■ **WHAT TO PRODUCE**: Convert the lines of the data listing below into a numbered list, without blank lines. Begin at the line that contains "Expand the truncated" and stop after the line that contains "(1055, 212)".
[Start of STORED RECORDS]
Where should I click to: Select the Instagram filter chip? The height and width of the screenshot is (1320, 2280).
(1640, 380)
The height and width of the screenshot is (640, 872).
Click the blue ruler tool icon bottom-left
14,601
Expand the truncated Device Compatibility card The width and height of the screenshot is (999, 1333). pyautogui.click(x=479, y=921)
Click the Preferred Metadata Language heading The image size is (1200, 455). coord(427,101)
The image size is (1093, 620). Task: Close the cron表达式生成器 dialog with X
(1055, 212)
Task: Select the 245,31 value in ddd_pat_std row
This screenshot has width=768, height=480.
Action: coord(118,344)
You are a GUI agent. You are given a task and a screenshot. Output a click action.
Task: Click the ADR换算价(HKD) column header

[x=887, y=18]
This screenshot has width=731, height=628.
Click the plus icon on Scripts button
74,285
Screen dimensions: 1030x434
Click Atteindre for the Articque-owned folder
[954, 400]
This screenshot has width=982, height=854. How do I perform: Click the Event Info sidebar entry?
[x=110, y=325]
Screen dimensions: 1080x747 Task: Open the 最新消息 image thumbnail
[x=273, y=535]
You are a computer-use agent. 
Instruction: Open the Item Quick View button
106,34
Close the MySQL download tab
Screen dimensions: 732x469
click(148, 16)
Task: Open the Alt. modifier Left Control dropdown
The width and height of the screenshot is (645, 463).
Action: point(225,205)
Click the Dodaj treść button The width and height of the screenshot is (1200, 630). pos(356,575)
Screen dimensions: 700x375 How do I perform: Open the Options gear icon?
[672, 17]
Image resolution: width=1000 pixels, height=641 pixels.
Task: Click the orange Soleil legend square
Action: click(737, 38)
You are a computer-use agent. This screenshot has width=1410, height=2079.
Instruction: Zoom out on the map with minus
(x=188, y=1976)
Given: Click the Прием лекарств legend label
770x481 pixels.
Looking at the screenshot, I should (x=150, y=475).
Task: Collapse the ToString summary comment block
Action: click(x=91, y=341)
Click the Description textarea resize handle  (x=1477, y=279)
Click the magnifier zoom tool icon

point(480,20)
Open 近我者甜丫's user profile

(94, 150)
[End of STORED RECORDS]
■ **RESPONSE TO THE EXERCISE**:
1. Expand the truncated Device Compatibility card The width and height of the screenshot is (999, 1333). pyautogui.click(x=479, y=921)
2. Click the Preferred Metadata Language heading The image size is (1200, 455). coord(427,101)
3. The image size is (1093, 620). Task: Close the cron表达式生成器 dialog with X
4. (1055, 212)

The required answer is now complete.